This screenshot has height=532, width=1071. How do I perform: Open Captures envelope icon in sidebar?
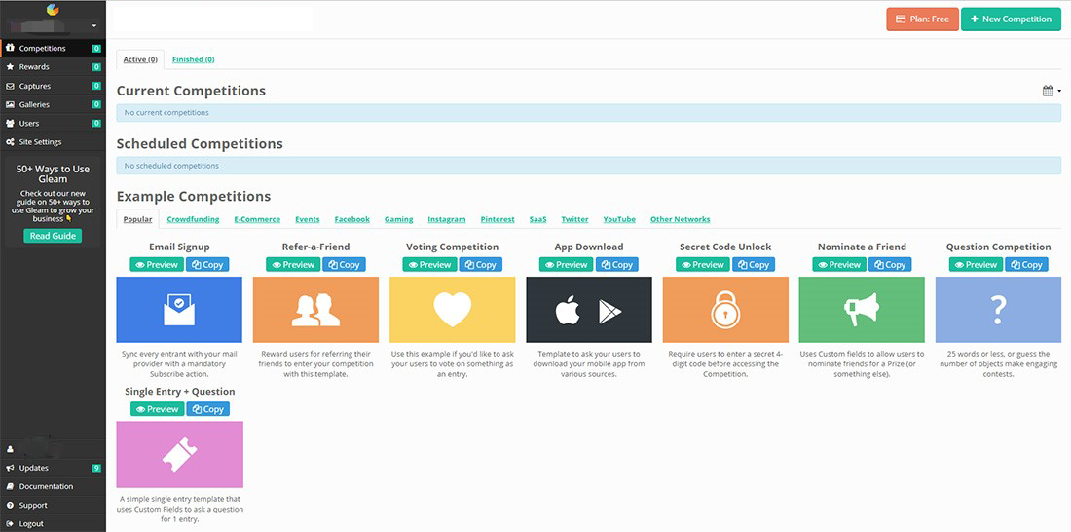10,86
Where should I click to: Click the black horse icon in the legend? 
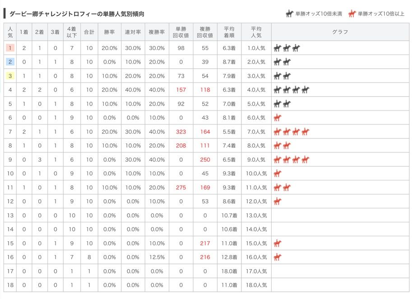[289, 14]
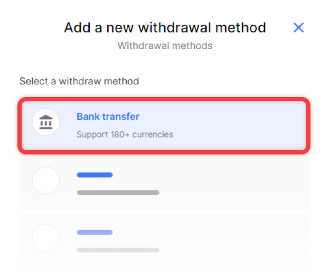Click the 'Withdrawal methods' subtitle text
Image resolution: width=330 pixels, height=272 pixels.
(x=165, y=46)
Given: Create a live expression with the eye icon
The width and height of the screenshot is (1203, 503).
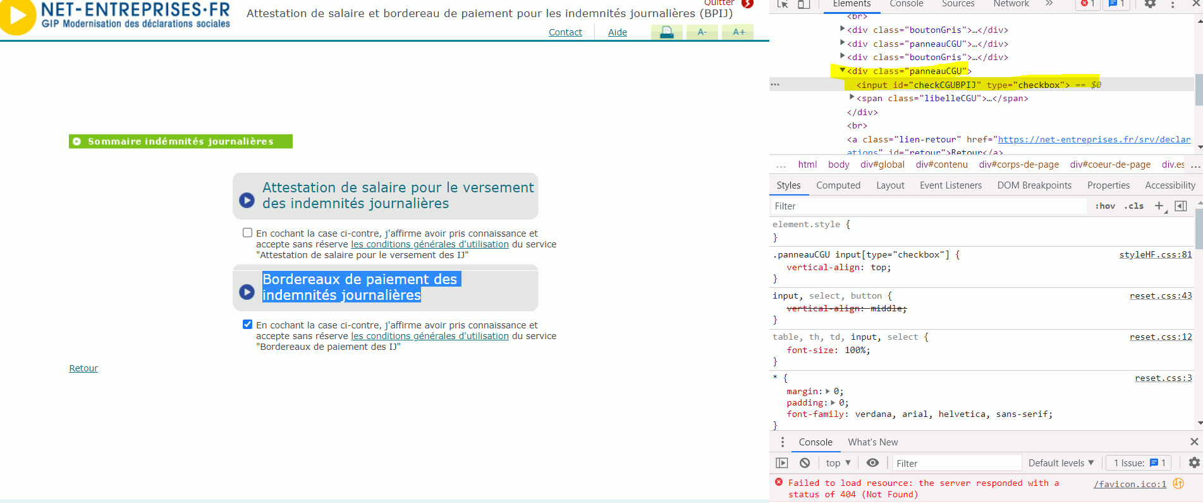Looking at the screenshot, I should [x=872, y=463].
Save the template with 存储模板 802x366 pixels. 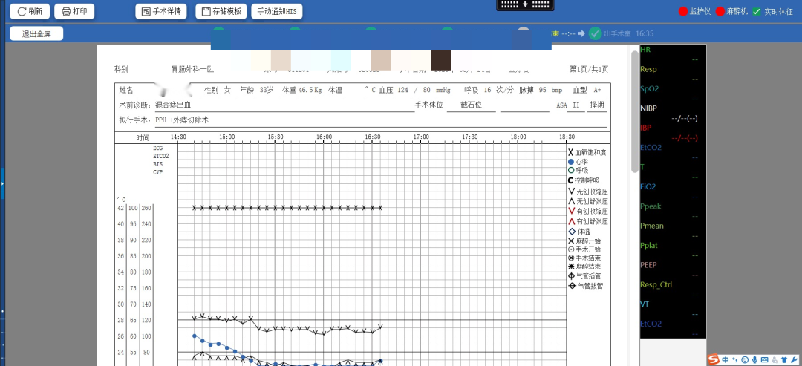tap(221, 11)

+ + + + + + +

Write out the lines from the one with "Where should I" up to and including the one with "Looking at the", leaving out the pictures.

Where should I click to: Click the black horse icon in the legend? 
[289, 14]
Click the 'Withdrawal methods' subtitle text
Image resolution: width=330 pixels, height=272 pixels.
(x=165, y=46)
Given: Create a live expression with the eye icon
The width and height of the screenshot is (1203, 503).
Looking at the screenshot, I should [x=872, y=463].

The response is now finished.